Dataset excerpts:
══════

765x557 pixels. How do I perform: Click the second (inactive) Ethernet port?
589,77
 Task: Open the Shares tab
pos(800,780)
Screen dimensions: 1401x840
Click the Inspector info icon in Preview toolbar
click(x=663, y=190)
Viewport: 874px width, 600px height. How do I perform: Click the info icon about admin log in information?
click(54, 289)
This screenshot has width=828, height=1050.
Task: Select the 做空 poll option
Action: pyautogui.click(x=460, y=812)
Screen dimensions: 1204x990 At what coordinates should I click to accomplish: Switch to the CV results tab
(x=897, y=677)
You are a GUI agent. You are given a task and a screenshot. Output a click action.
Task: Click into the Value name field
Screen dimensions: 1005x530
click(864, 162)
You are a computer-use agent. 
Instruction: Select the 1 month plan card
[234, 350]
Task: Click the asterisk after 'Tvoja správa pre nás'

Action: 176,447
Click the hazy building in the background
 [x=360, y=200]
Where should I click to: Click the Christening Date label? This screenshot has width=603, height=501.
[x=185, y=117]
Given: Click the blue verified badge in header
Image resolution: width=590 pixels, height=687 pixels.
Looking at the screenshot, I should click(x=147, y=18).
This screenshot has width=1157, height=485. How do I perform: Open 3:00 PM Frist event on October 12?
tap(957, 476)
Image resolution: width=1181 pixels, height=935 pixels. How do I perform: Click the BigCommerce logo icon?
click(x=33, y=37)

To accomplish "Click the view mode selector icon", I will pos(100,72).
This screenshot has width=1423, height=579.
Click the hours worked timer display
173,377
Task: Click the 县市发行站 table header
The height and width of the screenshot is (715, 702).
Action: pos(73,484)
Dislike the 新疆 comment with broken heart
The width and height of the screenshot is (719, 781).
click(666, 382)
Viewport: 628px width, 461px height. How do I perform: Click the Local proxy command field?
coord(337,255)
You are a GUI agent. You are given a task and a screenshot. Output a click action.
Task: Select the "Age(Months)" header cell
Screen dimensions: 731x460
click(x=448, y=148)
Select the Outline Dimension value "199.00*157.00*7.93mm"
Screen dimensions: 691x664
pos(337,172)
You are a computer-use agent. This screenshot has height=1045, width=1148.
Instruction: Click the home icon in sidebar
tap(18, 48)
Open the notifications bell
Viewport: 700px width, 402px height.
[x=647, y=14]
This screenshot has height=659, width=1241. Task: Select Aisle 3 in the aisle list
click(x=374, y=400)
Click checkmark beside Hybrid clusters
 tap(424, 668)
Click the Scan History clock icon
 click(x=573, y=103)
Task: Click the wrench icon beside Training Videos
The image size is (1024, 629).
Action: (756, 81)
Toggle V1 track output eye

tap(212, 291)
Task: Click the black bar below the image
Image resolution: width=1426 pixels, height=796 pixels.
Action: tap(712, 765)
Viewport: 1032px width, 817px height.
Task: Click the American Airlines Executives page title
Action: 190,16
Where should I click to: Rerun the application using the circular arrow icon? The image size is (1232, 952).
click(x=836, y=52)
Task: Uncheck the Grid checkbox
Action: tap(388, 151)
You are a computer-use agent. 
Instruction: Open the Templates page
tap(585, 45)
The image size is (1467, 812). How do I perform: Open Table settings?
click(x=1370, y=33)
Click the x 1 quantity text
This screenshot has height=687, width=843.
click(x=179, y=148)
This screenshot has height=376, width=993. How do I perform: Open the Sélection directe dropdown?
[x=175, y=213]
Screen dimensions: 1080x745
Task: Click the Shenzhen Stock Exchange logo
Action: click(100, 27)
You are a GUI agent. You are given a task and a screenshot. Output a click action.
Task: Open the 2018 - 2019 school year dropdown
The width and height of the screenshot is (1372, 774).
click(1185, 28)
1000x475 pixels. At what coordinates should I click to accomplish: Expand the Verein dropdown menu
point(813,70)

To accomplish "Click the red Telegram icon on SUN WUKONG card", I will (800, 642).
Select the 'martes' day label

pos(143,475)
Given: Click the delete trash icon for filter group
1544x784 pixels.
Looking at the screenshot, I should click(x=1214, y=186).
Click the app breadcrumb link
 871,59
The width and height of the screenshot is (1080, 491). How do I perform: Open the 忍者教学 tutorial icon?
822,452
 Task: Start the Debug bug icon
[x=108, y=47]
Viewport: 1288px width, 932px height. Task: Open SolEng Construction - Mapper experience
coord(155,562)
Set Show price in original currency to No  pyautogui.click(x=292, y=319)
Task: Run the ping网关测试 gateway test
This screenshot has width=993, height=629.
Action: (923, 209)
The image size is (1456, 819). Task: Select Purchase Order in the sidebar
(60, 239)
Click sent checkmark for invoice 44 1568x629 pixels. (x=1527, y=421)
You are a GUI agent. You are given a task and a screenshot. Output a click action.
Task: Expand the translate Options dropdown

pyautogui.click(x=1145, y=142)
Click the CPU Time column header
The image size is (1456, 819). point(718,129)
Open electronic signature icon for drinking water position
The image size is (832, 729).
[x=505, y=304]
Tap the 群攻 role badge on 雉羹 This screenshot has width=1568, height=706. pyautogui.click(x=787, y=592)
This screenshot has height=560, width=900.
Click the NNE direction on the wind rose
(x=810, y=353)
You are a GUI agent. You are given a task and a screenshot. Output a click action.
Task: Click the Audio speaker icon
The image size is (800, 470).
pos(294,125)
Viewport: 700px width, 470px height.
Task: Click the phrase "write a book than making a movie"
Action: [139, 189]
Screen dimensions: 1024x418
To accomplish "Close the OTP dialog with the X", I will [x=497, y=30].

══════

The data given above must be transcribed exactly and completely.

WORKED SOLUTION
765x557 pixels. How do I perform: Click the second (inactive) Ethernet port?
589,77
 Task: Open the Shares tab
pos(800,780)
Screen dimensions: 1401x840
Click the Inspector info icon in Preview toolbar
click(x=663, y=190)
Viewport: 874px width, 600px height. How do I perform: Click the info icon about admin log in information?
click(54, 289)
This screenshot has width=828, height=1050.
Task: Select the 做空 poll option
Action: pyautogui.click(x=460, y=812)
Screen dimensions: 1204x990 At what coordinates should I click to accomplish: Switch to the CV results tab
(x=897, y=677)
You are a GUI agent. You are given a task and a screenshot. Output a click action.
Task: Click into the Value name field
Screen dimensions: 1005x530
click(864, 162)
You are a computer-use agent. 
Instruction: Select the 1 month plan card
[234, 350]
Task: Click the asterisk after 'Tvoja správa pre nás'

Action: 176,447
Click the hazy building in the background
 [x=360, y=200]
Where should I click to: Click the Christening Date label? This screenshot has width=603, height=501.
[x=185, y=117]
Given: Click the blue verified badge in header
Image resolution: width=590 pixels, height=687 pixels.
Looking at the screenshot, I should click(x=147, y=18).
This screenshot has width=1157, height=485. How do I perform: Open 3:00 PM Frist event on October 12?
tap(957, 476)
Image resolution: width=1181 pixels, height=935 pixels. How do I perform: Click the BigCommerce logo icon?
click(x=33, y=37)

To accomplish "Click the view mode selector icon", I will pos(100,72).
This screenshot has width=1423, height=579.
Click the hours worked timer display
173,377
Task: Click the 县市发行站 table header
The height and width of the screenshot is (715, 702).
Action: pos(73,484)
Dislike the 新疆 comment with broken heart
The width and height of the screenshot is (719, 781).
click(666, 382)
Viewport: 628px width, 461px height. How do I perform: Click the Local proxy command field?
coord(337,255)
You are a GUI agent. You are given a task and a screenshot. Output a click action.
Task: Select the "Age(Months)" header cell
Screen dimensions: 731x460
click(x=448, y=148)
Select the Outline Dimension value "199.00*157.00*7.93mm"
Screen dimensions: 691x664
pos(337,172)
You are a computer-use agent. This screenshot has height=1045, width=1148.
Instruction: Click the home icon in sidebar
tap(18, 48)
Open the notifications bell
Viewport: 700px width, 402px height.
[x=647, y=14]
This screenshot has height=659, width=1241. Task: Select Aisle 3 in the aisle list
click(x=374, y=400)
Click checkmark beside Hybrid clusters
 tap(424, 668)
Click the Scan History clock icon
 click(x=573, y=103)
Task: Click the wrench icon beside Training Videos
The image size is (1024, 629).
Action: (756, 81)
Toggle V1 track output eye

tap(212, 291)
Task: Click the black bar below the image
Image resolution: width=1426 pixels, height=796 pixels.
Action: tap(712, 765)
Viewport: 1032px width, 817px height.
Task: Click the American Airlines Executives page title
Action: 190,16
Where should I click to: Rerun the application using the circular arrow icon? The image size is (1232, 952).
click(x=836, y=52)
Task: Uncheck the Grid checkbox
Action: tap(388, 151)
You are a computer-use agent. 
Instruction: Open the Templates page
tap(585, 45)
The image size is (1467, 812). How do I perform: Open Table settings?
click(x=1370, y=33)
Click the x 1 quantity text
This screenshot has height=687, width=843.
click(x=179, y=148)
This screenshot has height=376, width=993. How do I perform: Open the Sélection directe dropdown?
[x=175, y=213]
Screen dimensions: 1080x745
Task: Click the Shenzhen Stock Exchange logo
Action: click(100, 27)
You are a GUI agent. You are given a task and a screenshot. Output a click action.
Task: Open the 2018 - 2019 school year dropdown
The width and height of the screenshot is (1372, 774).
click(1185, 28)
1000x475 pixels. At what coordinates should I click to accomplish: Expand the Verein dropdown menu
point(813,70)

To accomplish "Click the red Telegram icon on SUN WUKONG card", I will (800, 642).
Select the 'martes' day label

pos(143,475)
Given: Click the delete trash icon for filter group
1544x784 pixels.
Looking at the screenshot, I should click(x=1214, y=186).
Click the app breadcrumb link
 871,59
The width and height of the screenshot is (1080, 491). How do I perform: Open the 忍者教学 tutorial icon?
822,452
 Task: Start the Debug bug icon
[x=108, y=47]
Viewport: 1288px width, 932px height. Task: Open SolEng Construction - Mapper experience
coord(155,562)
Set Show price in original currency to No  pyautogui.click(x=292, y=319)
Task: Run the ping网关测试 gateway test
This screenshot has width=993, height=629.
Action: (923, 209)
The image size is (1456, 819). Task: Select Purchase Order in the sidebar
(60, 239)
Click sent checkmark for invoice 44 1568x629 pixels. (x=1527, y=421)
You are a GUI agent. You are given a task and a screenshot. Output a click action.
Task: Expand the translate Options dropdown

pyautogui.click(x=1145, y=142)
Click the CPU Time column header
The image size is (1456, 819). point(718,129)
Open electronic signature icon for drinking water position
The image size is (832, 729).
[x=505, y=304]
Tap the 群攻 role badge on 雉羹 This screenshot has width=1568, height=706. pyautogui.click(x=787, y=592)
This screenshot has height=560, width=900.
Click the NNE direction on the wind rose
(x=810, y=353)
You are a GUI agent. You are given a task and a screenshot. Output a click action.
Task: Click the Audio speaker icon
The image size is (800, 470).
pos(294,125)
Viewport: 700px width, 470px height.
Task: Click the phrase "write a book than making a movie"
Action: [139, 189]
Screen dimensions: 1024x418
To accomplish "Close the OTP dialog with the X", I will [x=497, y=30].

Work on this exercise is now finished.